_QUÉ SE PIDE_: Extrae del fragmento sobre el leproso samaritano, sin alterar nada, el pasaje que comienza con las palabras que contienen "Por eso regresa: porque también" y termina con "enviado de Dios.".

_FRAGMENTO PARA LEER_:
Por eso regresa: porque también él quiere corresponder 
personalmente a tanto amor. Para él, el que se haya fijado en él, el 
que haya querido curarlo, es más precioso todavía que la propia 
salud, que ya es decir, en el caso del leproso, el discriminado 
absoluto. Precisamente por estar completamente discriminado, 
excluido, ha podido captar en todo su valor, esa discriminación 
positiva de Jesús hacia su persona, esa inclusión de su persona 
de leproso en su vida, de enviado de Dios.

Por eso, los otros quedan simplemente sanados, pero el 
samaritano queda salvado. Jesús hace a los primeros el beneficio 
de su salud corporal, que era lo que le habían pedido, con 
todo lo que conllevaba de reintegración a la sociedad y, más 
específicamente, al pueblo de Dios, a su presencia en la sinagoga 
y el templo. Pero no hay un avance en humanidad cualitativa, 
más bien hay un retroceso por preferir el uso inmediato de su 
vitalidad recobrada a la relación personal con Jesús y con Dios.

_DATOS MOSTRADOS_:
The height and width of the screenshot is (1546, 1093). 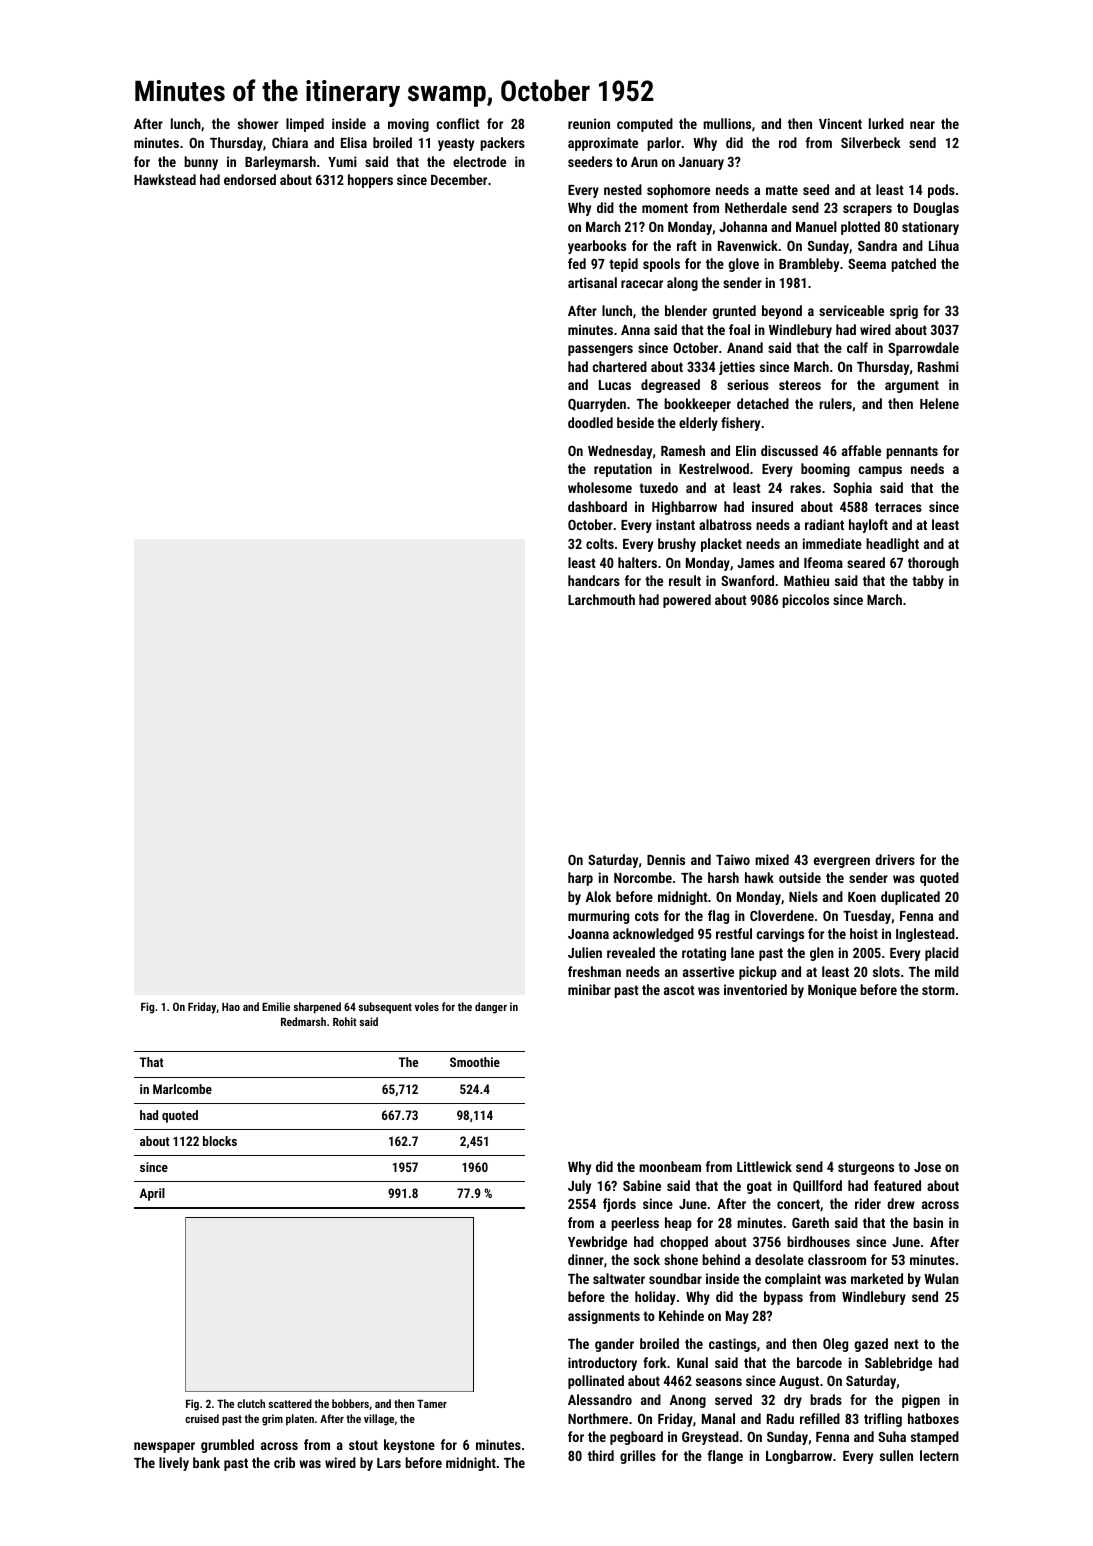 I want to click on third, so click(x=601, y=1455).
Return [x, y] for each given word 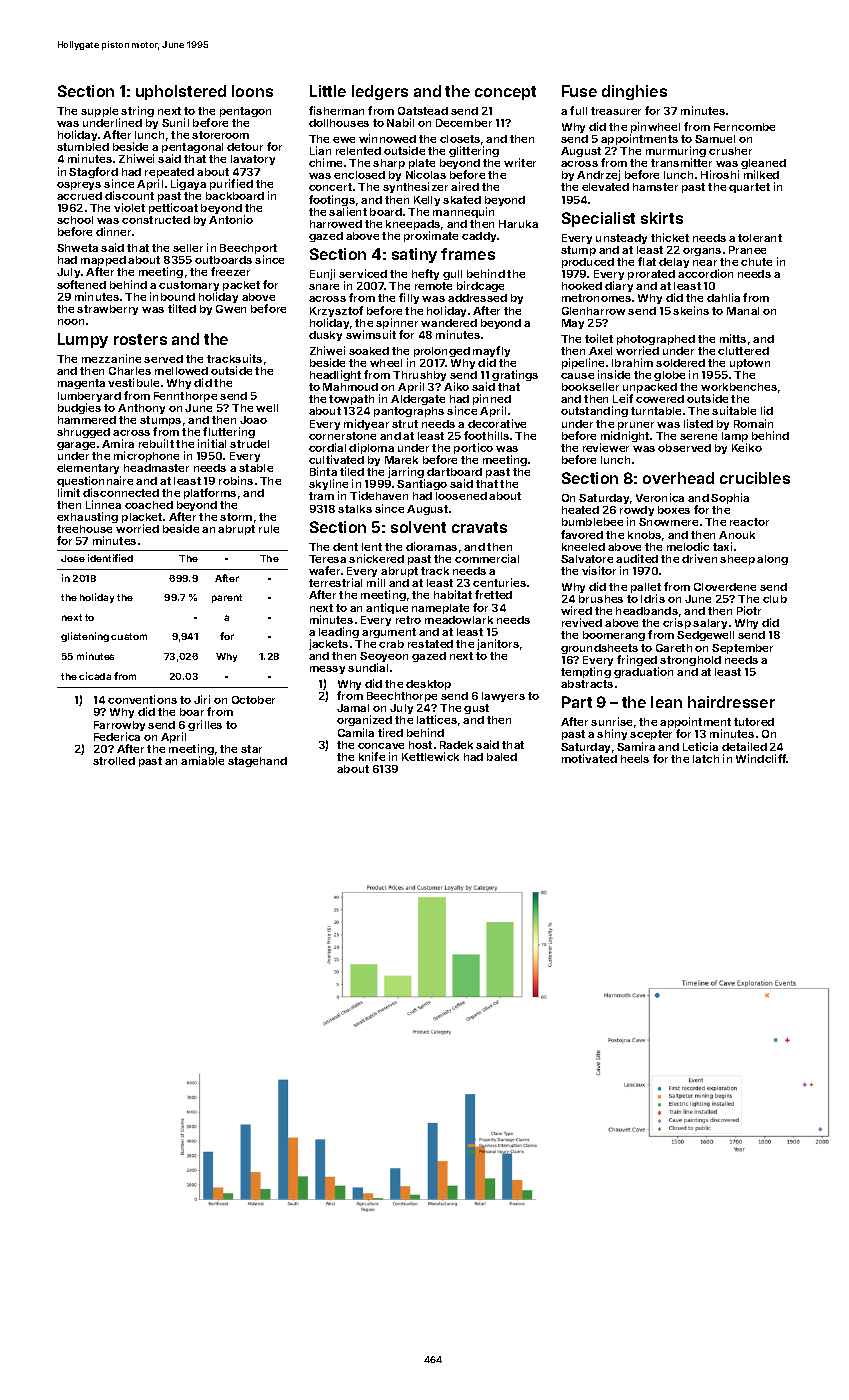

_RESPUESTA SOLICITADA_:
Por eso regresa: porque también él quiere corresponder 
personalmente a tanto amor. Para él, el que se haya fijado en él, el 
que haya querido curarlo, es más precioso todavía que la propia 
salud, que ya es decir, en el caso del leproso, el discriminado 
absoluto. Precisamente por estar completamente discriminado, 
excluido, ha podido captar en todo su valor, esa discriminación 
positiva de Jesús hacia su persona, esa inclusión de su persona 
de leproso en su vida, de enviado de Dios.